+++ Source extract
Normalization in Database Design Study Notes

Introduction to Normalization

  • Introduction to the concept of normalization in database logical design.
  • Link to the previous week's content.
    • Review of the seven steps to convert ER diagrams to relational tables.

Review of Last Week's Content

Conversion of Entity-Relationship (ER) Diagrams

  • Regular Entity:

    • Create a table; add all attributes as columns.
    • Entity identifier becomes the primary key.
  • Weak Entity:

    • Create a table with the weak entity.
    • Use identifier of the strong entity along with the weak entity’s partial identifier as a composite primary key.
  • Relationships based on Cardinality:

    • One-to-One Relationship: Include primary key from one side as a foreign key in the other side’s table.
    • Many-to-Many Relationship: Create a new table for this relationship; include primary IDs from both sides as foreign keys.
    • Associative Entity:
      • Create a table; if it has an identifier, use it as a natural primary key.
      • If no identifier, use a combination of primary keys from connected entities as a composite primary key.
    • Ternary/Ennary Relationships: Create a new table for the relationships.
    • Subtype and Supertype: Create separate tables for each subtype and supertype, incorporating the supertype’s primary key as a foreign key in the subtype table.

Structure of Well-Structured Relations

  • Emphasis on starting the database design with an ER diagram prior to table creation.
  • If tables are created without careful design, normalization is necessary to resolve potential redundancies.

Introduction to Data Normalization

Definition of Normalization

  • Normalization is the process of deciding which attributes to group together in relations.
  • Objective: Minimize data redundancy and avoid anomalies.
++++++
+++ Excerpted data
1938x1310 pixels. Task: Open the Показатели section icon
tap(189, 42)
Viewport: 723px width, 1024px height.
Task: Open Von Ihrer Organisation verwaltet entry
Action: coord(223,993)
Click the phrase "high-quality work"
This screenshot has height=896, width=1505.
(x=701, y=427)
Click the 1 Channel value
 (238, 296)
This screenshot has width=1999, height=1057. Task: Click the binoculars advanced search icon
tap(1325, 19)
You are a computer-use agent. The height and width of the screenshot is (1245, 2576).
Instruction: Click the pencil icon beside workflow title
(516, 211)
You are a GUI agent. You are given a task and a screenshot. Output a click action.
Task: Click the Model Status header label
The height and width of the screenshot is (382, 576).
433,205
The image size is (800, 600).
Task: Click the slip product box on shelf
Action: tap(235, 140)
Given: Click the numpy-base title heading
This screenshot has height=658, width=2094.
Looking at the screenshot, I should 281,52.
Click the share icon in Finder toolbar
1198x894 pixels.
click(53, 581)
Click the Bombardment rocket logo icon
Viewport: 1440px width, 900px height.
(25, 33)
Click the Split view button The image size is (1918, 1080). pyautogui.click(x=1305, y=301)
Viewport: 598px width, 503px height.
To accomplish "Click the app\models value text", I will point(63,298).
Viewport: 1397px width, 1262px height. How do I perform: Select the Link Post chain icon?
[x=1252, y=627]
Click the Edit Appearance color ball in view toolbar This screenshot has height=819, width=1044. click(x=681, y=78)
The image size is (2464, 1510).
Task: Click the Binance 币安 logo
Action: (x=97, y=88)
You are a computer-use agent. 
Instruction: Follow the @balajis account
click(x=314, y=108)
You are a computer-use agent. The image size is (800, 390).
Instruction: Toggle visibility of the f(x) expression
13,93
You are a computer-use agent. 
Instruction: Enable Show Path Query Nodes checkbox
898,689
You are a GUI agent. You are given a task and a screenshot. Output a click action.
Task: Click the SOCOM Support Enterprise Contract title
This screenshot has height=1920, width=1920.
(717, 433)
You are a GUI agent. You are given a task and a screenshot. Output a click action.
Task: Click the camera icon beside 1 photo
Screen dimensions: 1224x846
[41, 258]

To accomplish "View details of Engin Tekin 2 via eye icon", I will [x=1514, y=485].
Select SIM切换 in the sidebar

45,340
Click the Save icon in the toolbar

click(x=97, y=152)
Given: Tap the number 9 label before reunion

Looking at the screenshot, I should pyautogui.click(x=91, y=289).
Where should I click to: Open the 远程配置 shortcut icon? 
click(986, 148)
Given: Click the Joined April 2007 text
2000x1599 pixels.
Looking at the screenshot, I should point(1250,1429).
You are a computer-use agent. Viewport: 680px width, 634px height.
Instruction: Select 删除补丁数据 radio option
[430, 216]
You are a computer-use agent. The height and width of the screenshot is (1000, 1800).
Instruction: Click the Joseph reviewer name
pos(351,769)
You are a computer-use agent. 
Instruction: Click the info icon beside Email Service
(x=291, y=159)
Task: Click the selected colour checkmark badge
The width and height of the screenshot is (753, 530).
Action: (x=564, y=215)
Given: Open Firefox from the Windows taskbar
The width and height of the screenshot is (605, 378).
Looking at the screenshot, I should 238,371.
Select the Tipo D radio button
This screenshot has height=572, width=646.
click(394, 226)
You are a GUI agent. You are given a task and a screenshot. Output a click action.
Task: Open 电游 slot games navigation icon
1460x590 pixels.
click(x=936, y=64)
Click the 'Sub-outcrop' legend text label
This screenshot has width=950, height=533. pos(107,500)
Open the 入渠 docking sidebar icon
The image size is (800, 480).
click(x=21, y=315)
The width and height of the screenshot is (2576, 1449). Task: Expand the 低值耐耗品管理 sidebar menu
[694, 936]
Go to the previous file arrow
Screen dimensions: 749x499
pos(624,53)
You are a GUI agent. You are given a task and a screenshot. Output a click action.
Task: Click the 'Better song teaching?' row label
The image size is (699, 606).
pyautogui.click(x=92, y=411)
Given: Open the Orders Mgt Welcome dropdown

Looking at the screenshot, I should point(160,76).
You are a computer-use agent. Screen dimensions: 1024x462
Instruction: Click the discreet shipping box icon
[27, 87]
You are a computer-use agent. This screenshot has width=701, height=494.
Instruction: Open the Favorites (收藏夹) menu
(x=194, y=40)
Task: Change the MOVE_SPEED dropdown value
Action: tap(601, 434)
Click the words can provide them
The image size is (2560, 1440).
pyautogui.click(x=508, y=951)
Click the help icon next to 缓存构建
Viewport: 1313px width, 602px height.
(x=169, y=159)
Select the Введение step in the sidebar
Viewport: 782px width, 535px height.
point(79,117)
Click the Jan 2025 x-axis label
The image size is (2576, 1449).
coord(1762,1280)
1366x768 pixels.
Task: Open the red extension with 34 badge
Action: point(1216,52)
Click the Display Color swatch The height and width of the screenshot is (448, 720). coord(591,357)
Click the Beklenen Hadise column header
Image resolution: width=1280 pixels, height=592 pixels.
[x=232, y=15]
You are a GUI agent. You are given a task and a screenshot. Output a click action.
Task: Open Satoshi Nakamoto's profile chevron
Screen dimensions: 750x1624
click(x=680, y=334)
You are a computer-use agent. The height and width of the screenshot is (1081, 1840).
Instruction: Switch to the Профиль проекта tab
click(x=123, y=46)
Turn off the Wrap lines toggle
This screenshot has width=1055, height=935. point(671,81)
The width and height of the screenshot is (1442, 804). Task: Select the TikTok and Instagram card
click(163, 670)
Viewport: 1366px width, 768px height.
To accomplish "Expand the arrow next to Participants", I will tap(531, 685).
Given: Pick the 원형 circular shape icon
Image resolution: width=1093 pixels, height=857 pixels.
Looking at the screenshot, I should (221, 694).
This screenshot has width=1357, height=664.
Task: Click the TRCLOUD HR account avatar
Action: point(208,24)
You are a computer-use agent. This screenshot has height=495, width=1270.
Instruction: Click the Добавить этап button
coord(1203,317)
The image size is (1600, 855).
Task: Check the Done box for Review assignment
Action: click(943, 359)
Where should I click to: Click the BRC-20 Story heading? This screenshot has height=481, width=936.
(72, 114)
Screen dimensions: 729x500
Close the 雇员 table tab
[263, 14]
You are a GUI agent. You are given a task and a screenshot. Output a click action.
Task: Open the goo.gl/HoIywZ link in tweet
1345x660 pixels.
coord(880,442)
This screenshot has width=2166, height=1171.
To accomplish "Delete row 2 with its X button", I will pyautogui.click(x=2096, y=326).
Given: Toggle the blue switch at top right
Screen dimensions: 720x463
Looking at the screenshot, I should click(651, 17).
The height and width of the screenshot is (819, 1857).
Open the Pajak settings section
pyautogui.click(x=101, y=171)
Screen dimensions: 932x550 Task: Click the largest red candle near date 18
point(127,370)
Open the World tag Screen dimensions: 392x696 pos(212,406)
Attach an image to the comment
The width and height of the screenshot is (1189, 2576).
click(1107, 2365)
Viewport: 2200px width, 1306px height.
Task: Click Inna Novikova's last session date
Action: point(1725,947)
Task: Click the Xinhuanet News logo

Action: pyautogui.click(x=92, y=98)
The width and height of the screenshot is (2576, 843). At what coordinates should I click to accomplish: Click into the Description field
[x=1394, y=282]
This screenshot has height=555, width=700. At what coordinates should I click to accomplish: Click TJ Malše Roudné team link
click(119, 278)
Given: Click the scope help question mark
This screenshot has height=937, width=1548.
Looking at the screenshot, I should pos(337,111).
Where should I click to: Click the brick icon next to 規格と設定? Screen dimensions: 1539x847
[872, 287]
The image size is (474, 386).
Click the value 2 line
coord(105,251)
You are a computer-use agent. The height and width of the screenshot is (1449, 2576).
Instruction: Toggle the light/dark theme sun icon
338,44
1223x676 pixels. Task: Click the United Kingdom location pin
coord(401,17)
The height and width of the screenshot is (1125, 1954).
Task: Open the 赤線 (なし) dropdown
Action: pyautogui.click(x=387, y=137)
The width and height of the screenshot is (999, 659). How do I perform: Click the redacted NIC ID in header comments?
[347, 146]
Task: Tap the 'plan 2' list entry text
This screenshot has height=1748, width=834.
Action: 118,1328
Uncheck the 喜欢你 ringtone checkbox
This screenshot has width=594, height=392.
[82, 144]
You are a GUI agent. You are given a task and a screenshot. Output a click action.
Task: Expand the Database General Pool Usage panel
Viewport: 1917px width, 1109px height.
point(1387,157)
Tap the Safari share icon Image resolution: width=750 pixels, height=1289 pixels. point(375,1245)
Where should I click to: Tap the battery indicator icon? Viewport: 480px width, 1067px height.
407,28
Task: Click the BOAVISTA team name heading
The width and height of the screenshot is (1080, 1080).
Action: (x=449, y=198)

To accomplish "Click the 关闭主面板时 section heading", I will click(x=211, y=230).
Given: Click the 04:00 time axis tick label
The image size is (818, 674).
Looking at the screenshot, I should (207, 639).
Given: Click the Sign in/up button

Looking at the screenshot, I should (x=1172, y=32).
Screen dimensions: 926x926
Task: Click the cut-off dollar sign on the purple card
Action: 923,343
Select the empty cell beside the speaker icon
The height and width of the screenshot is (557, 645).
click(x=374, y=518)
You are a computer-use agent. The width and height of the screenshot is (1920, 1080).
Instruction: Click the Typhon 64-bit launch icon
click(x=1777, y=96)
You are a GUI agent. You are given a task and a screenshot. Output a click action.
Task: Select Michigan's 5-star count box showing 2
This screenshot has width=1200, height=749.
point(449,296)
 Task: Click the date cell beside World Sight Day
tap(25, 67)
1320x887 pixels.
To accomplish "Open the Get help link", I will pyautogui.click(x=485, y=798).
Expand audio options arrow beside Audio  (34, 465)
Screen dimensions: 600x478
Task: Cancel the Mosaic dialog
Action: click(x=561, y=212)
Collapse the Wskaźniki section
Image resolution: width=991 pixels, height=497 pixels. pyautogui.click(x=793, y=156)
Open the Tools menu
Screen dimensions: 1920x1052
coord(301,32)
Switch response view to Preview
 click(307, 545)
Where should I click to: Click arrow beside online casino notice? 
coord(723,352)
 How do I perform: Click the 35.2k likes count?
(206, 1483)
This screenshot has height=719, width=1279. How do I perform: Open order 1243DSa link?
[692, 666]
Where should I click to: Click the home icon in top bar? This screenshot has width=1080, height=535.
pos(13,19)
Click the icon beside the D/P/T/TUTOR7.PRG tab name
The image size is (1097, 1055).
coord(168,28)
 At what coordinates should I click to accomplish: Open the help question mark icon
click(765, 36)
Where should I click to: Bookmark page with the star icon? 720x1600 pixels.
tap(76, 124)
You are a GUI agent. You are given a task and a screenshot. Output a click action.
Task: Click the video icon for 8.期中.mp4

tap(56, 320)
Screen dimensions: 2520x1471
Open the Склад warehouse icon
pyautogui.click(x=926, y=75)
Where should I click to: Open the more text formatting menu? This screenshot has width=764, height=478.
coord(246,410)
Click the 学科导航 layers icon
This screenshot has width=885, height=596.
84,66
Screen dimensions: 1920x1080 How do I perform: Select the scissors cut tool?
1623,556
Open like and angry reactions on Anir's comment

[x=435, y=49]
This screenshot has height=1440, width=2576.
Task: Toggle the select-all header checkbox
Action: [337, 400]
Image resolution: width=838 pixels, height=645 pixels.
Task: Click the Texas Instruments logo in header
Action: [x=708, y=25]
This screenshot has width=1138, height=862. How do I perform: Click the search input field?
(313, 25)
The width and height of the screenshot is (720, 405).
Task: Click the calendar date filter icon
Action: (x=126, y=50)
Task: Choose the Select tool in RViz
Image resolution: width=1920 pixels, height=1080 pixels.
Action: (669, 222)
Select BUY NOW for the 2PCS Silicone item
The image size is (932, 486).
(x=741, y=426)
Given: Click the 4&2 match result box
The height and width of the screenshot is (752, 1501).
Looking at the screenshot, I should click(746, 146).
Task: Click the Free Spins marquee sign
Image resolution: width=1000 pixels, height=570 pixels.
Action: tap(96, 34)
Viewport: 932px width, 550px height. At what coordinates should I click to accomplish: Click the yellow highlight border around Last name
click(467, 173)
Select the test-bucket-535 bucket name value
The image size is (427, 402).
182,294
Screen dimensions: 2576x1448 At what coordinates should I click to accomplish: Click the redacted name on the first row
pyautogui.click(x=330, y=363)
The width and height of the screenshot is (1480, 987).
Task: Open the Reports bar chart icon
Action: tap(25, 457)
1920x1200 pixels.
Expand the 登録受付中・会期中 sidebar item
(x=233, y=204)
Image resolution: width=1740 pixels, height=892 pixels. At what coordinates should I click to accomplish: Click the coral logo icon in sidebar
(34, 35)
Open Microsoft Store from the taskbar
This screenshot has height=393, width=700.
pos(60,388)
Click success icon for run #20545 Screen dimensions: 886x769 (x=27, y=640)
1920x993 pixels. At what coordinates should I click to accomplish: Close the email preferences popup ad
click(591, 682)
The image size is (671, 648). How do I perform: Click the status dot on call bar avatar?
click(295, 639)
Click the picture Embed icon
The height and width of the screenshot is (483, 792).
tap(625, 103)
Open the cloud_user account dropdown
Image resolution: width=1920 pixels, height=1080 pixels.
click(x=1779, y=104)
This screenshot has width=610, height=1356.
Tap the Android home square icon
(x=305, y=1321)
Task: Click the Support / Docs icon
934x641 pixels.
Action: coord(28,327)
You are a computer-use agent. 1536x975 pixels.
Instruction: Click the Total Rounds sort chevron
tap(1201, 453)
++++++
Work required:
Copy out the normalization study notes in full, word for word.

The reply:
Normalization in Database Design Study Notes

Introduction to Normalization

  • Introduction to the concept of normalization in database logical design.
  • Link to the previous week's content.
    • Review of the seven steps to convert ER diagrams to relational tables.

Review of Last Week's Content

Conversion of Entity-Relationship (ER) Diagrams

  • Regular Entity:

    • Create a table; add all attributes as columns.
    • Entity identifier becomes the primary key.
  • Weak Entity:

    • Create a table with the weak entity.
    • Use identifier of the strong entity along with the weak entity’s partial identifier as a composite primary key.
  • Relationships based on Cardinality:

    • One-to-One Relationship: Include primary key from one side as a foreign key in the other side’s table.
    • Many-to-Many Relationship: Create a new table for this relationship; include primary IDs from both sides as foreign keys.
    • Associative Entity:
      • Create a table; if it has an identifier, use it as a natural primary key.
      • If no identifier, use a combination of primary keys from connected entities as a composite primary key.
    • Ternary/Ennary Relationships: Create a new table for the relationships.
    • Subtype and Supertype: Create separate tables for each subtype and supertype, incorporating the supertype’s primary key as a foreign key in the subtype table.

Structure of Well-Structured Relations

  • Emphasis on starting the database design with an ER diagram prior to table creation.
  • If tables are created without careful design, normalization is necessary to resolve potential redundancies.

Introduction to Data Normalization

Definition of Normalization

  • Normalization is the process of deciding which attributes to group together in relations.
  • Objective: Minimize data redundancy and avoid anomalies.